(Excerpt from a dataset)
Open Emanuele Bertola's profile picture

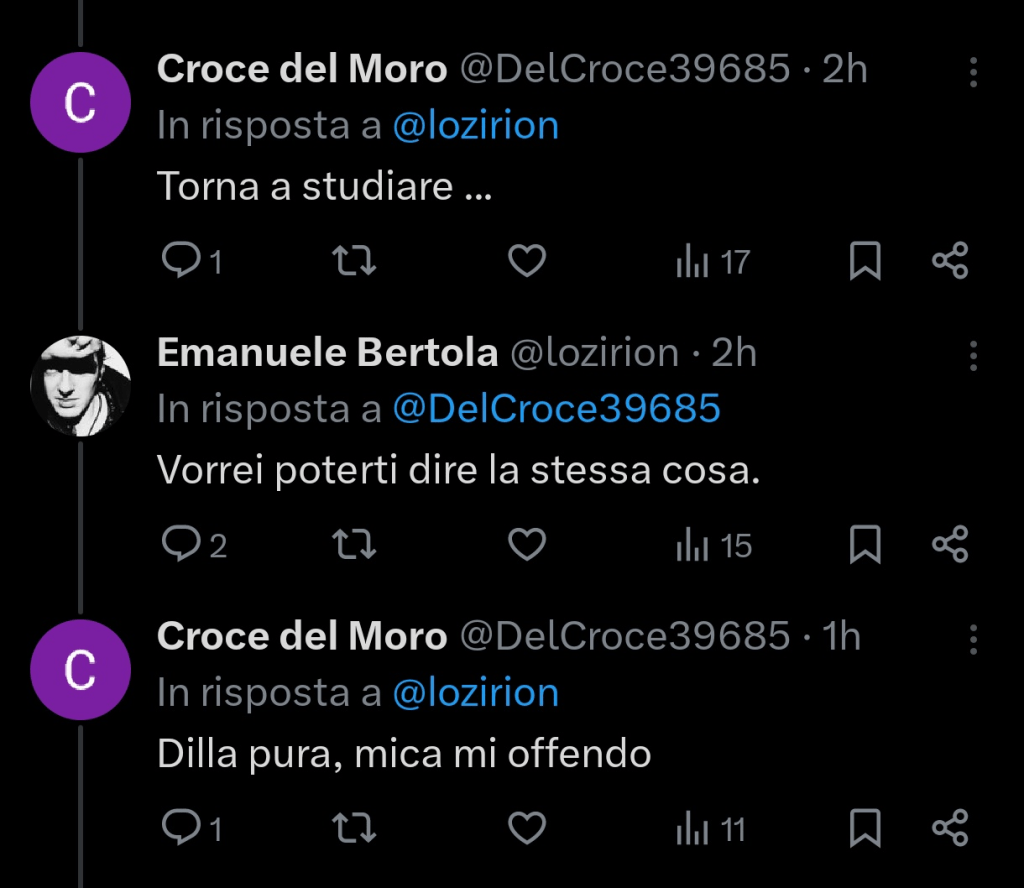coord(81,385)
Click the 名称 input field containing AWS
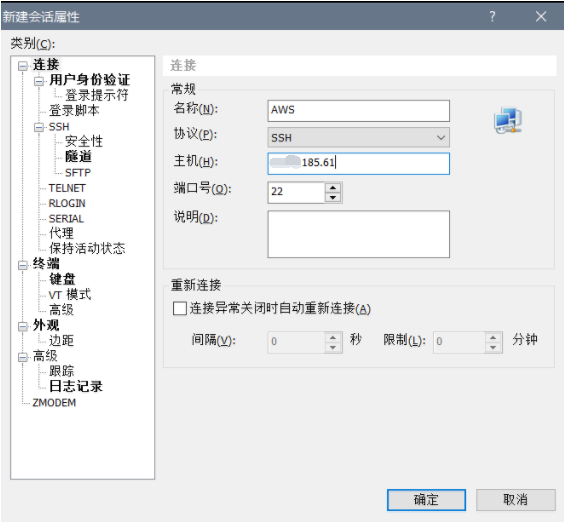 coord(359,110)
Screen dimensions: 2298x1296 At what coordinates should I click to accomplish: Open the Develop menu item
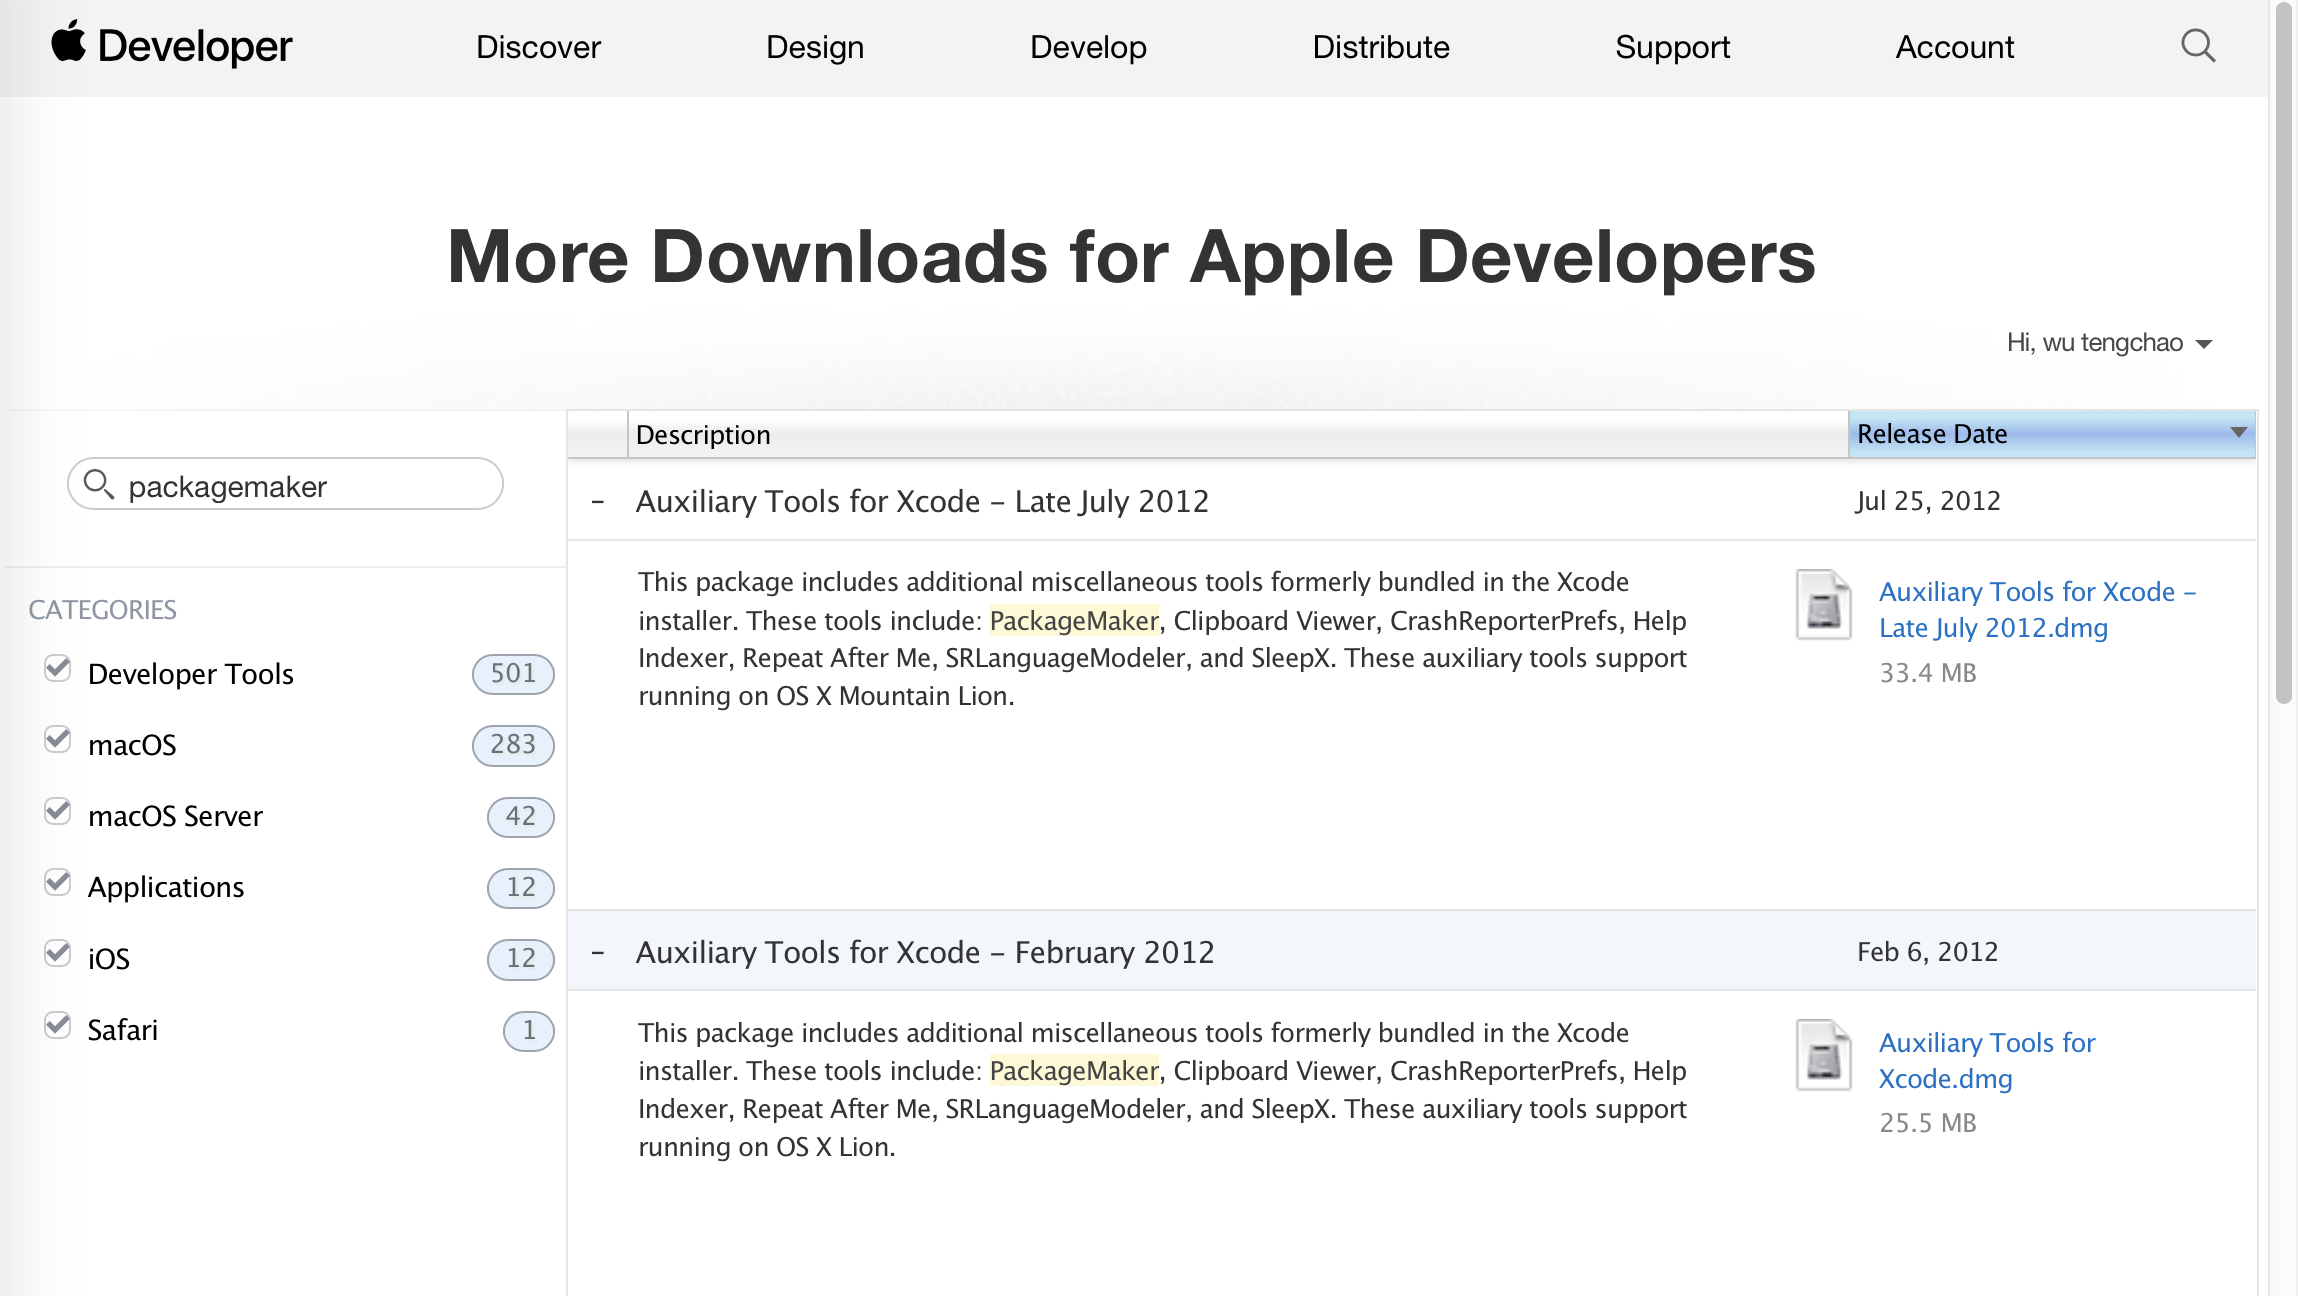point(1088,47)
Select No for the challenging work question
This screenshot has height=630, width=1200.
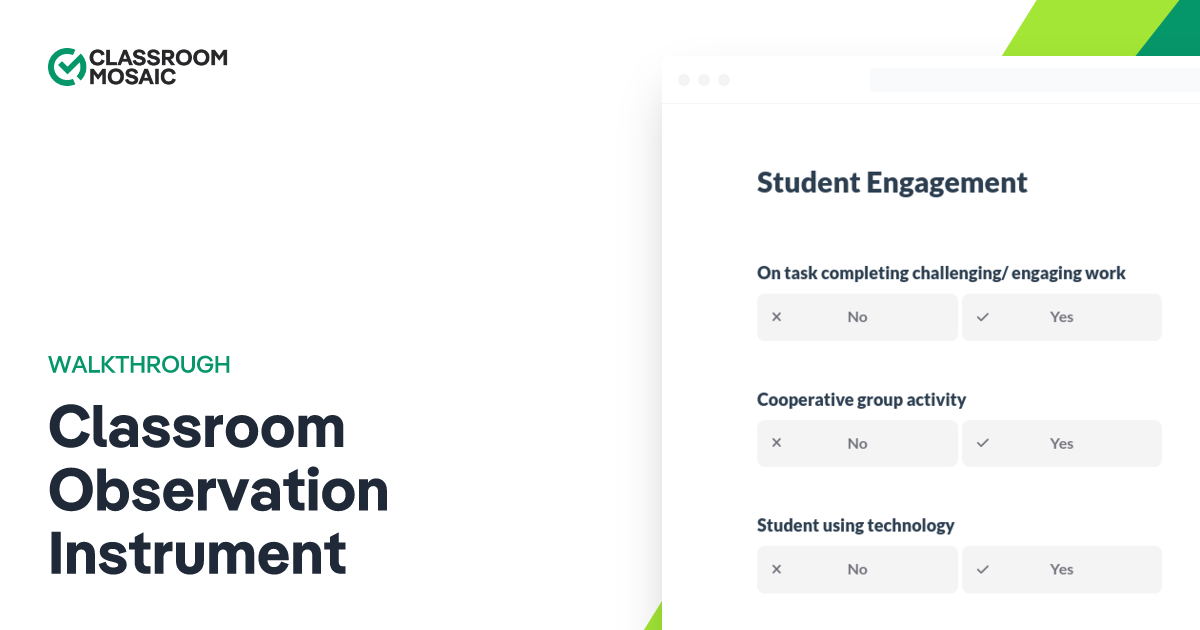(x=857, y=316)
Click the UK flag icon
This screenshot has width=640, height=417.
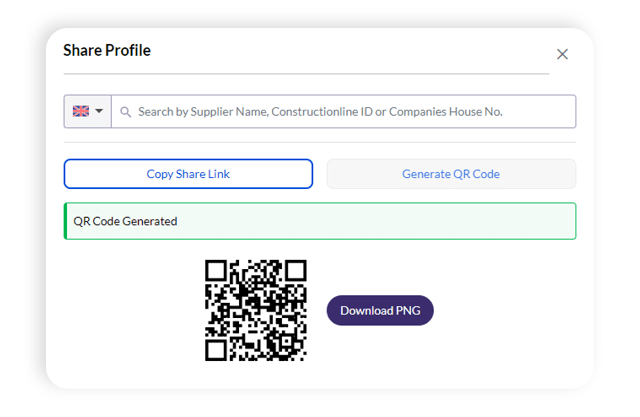[81, 111]

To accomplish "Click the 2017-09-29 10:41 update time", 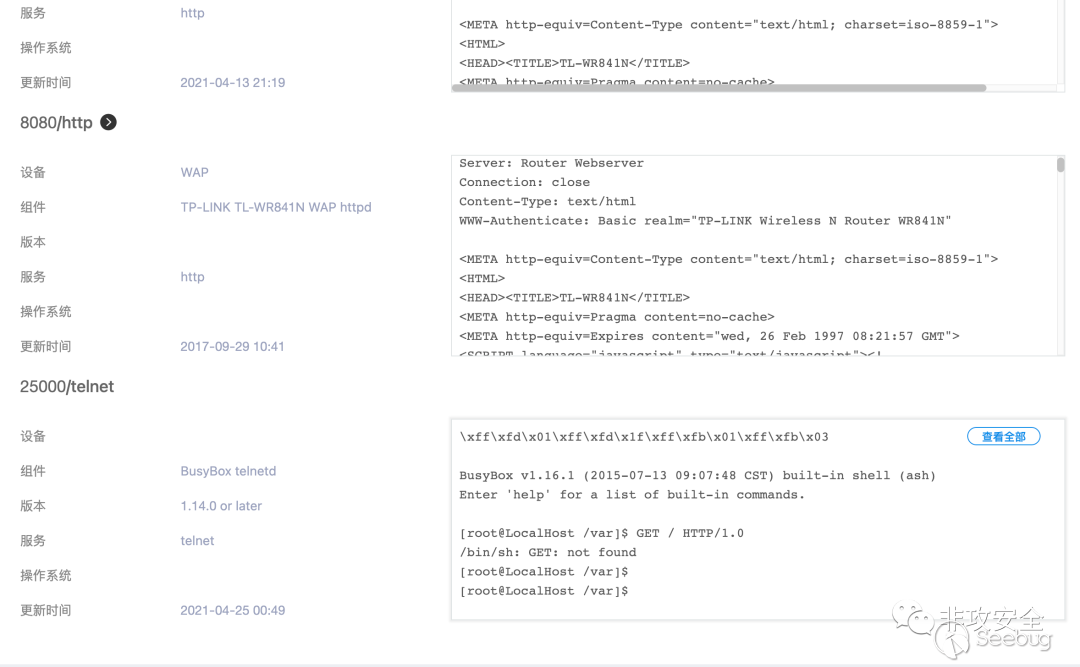I will coord(232,347).
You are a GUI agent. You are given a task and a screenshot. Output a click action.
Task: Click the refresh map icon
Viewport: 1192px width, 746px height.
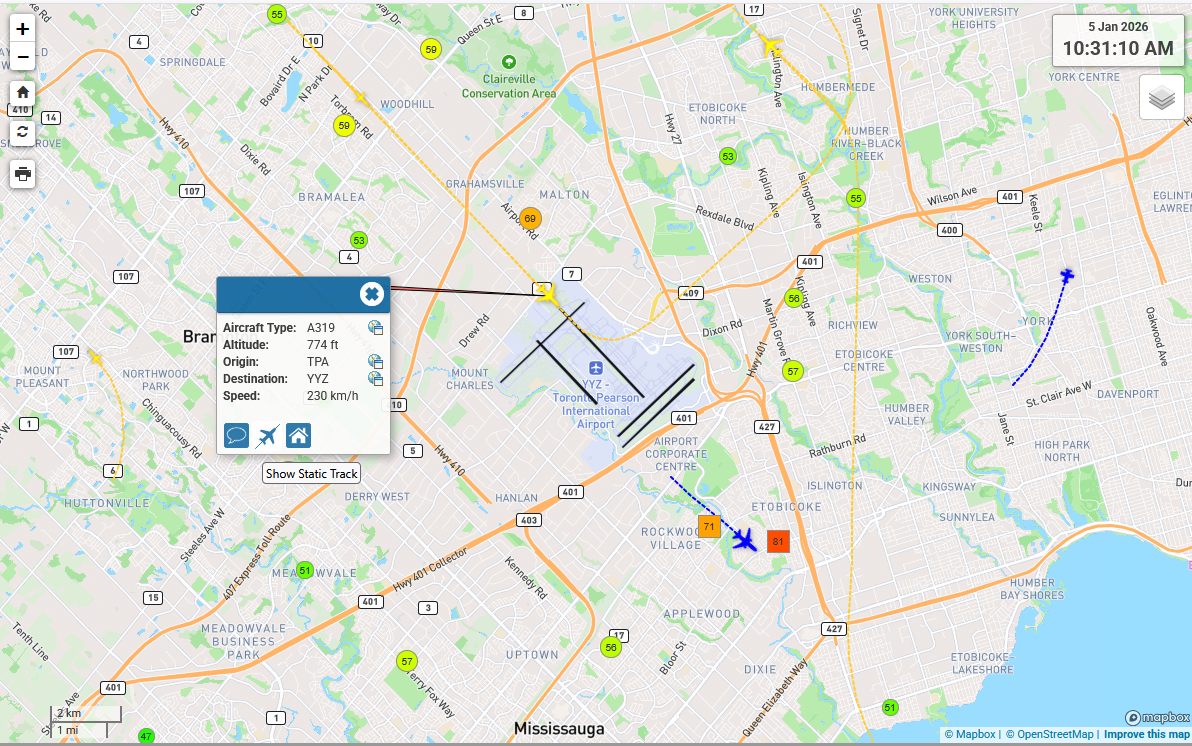pos(23,131)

▸ **What you have to do**:
Revise the material from the line containing "You are a GUI" through the end, replacing "refresh map icon" with "zoom out button" and leaving everything else unchanged. Leave the pictures out of the answer.

▸ **Result below**:
You are a GUI agent. You are given a task and a screenshot. Output a click action.
Task: Click the zoom out button
Viewport: 1192px width, 746px height.
pos(23,131)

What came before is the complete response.